El 83% de las empresas familiares vascas dice ser optimista ante la evolución de su negocio en los próximos 12 meses

    Fuente:
  • Agencia Europa Press
  • En términos de empleo, un 92% ha incrementado o mantenido su plantilla y es reseñable que el 75% declara ya tener presencia en mercados extranjeros.

El 83% de las compañías familiares vascas dice ser optimista ante la evolución de su negocio en los próximos 12 meses, mientras que un 42% considera la disminución de la rentabilidad el mayor desafío al que se enfrentan, según se recoge en la edición del País Vasco del sexto Barómetro de la Empresa Familiar.

Asimismo, más de la mitad de las empresas familiares vascas ha aumentado su facturación en lo que va de año, mientras que el 92% ha incrementado o mantenido su plantilla.

De este modo, el 83% de las empresas familiares vascas presenta una opinión "positiva" o "muy positiva" ante la evolución de su negocio, impresión ligeramente superior a la del conjunto de las empresas familiares del país (80%).

De esta forma, disminuye la proporción de negocios familiares vascos que en la edición anterior se mostraban más cautos o pesimistas: frente al 10% de compañías vascas que en 2016 expresaban una opinión negativa, en esta edición solo el 4% expresa esta preocupación.

La confianza en el futuro se ve apoyada en la evolución "sólida y positiva" de sus principales indicadores de negocio, ya que más de la mitad de las empresas familiares de Euskadi han aumentado su volumen de ventas en el último ejercicio mientras que solo un 13% lo ha reducido.

En términos de empleo, un 92% ha incrementado o mantenido su plantilla y es reseñable que el 75% declara ya tener presencia en mercados extranjeros.

En lo que respecta a los retos futuros, la disminución de la rentabilidad, indicada por el 42% de los encuestados, destaca como el mayor desafío al que se enfrentan en la actualidad. Se trata de un aspecto que preocupa más en Euskadi que en el resto de España, donde la creciente competencia figura como principal obstáculo, segundo en el caso de la Comunidad Autónoma Vasca. El aumento del coste de la mano de obra, señalado por un 29%, completa las tres principales preocupaciones.

INCERTIDUMBRE POLÍTICA

La incertidumbre política, segundo desafío para los negocios familiares vascos en 2016, disminuye considerablemente entre sus principales obstáculos y preocupa, en la misma proporción que el acceso a la financiación, la subida de tipos impositivos o la guerra por el talento, entre otros.

Las compañías familiares vascas difieren, asimismo, respecto al conjunto de las españolas a la hora de identificar los principales cambios que impulsarían el crecimiento de su negocio. Así, al igual que en 2016, los directivos y propietarios vascos demandan acuerdos laborables más sencillos y flexibles, mientras que para el conjunto de las compañías españolas, la rebaja de los impuestos sería la medida más conveniente.

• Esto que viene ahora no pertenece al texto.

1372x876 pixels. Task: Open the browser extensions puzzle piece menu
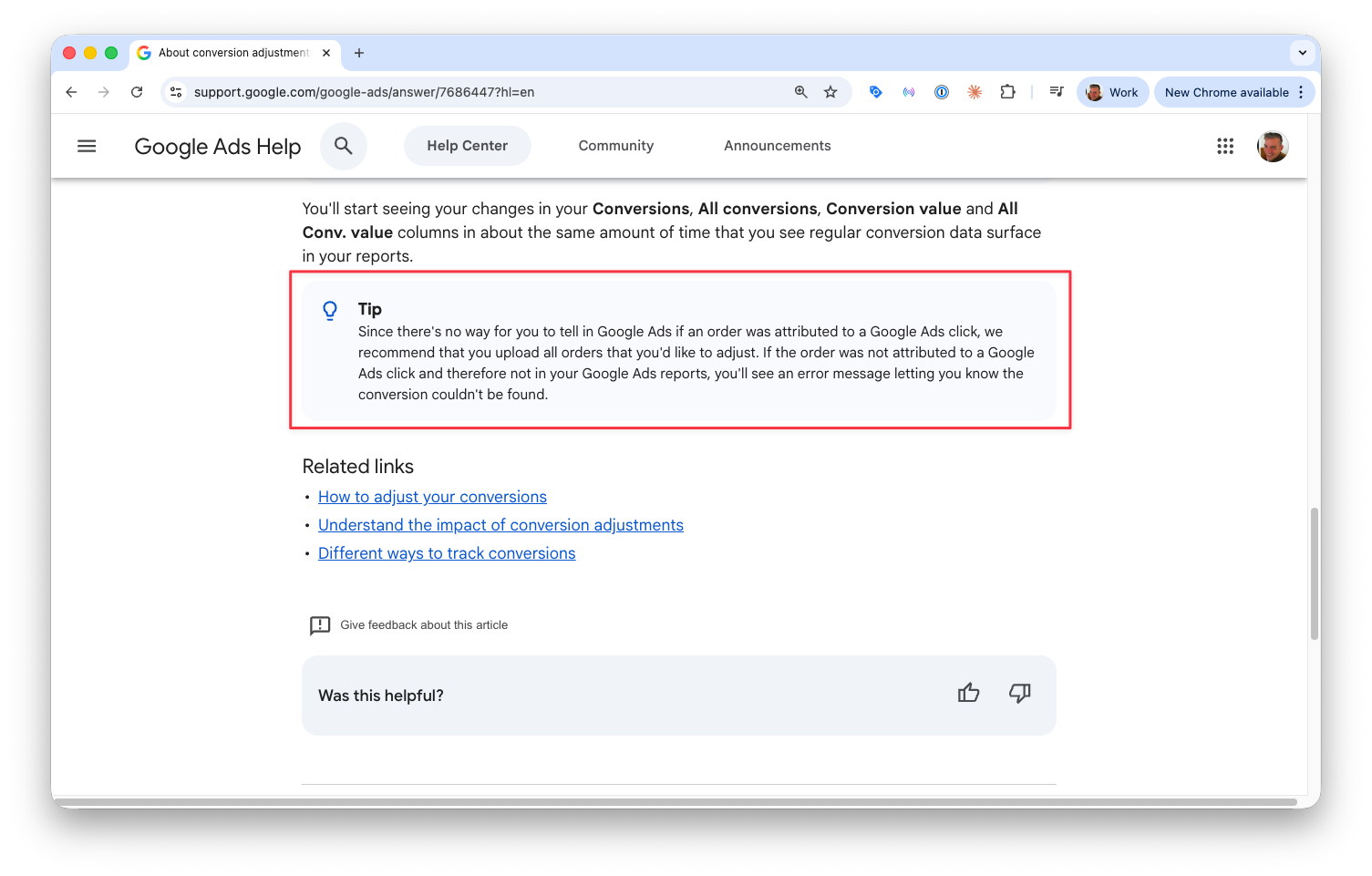[1007, 91]
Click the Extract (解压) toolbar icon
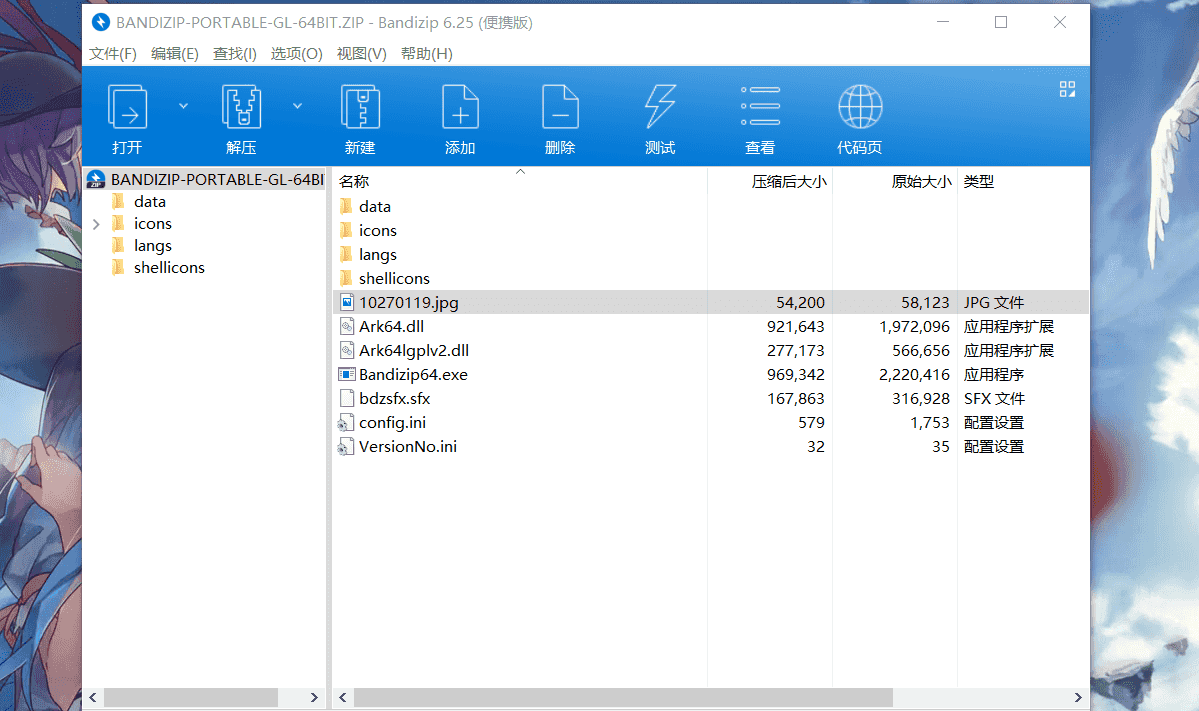 pyautogui.click(x=241, y=107)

Apoyadas en las buenas perspectivas, las empresas familiares vascas incluyen nuevas inversiones en sus planes estratégicos. De hecho, aumenta el porcentaje hasta el 96% (80% en 2016) de los que incluyen nuevas inversiones en sus planes estratégicos.

Aunque para garantizar la continuidad de su negocio, la mayoría de empresarios vascos (70%) planea destinar dichas inversiones a su actividad principal, la innovación y nuevas tecnologías emerge como el segundo destino más destacado.

La preocupación por su adaptación a un mercado cada vez más digitalizado queda igualmente patente entre sus principales prioridades a dos años vista. Su interés por incorporar la innovación en sus procesos ha crecido significativamente hasta convertirse en la segunda de sus prioridades, desplazando al incremento de la facturación hasta el tercer puesto (segunda prioridad para el conjunto de las empresas familiares españolas). En cualquier caso, la mejora de la rentabilidad vuelve a representar el primero de sus objetivos, aspecto señalado por tres de cada cuatro compañías vascas.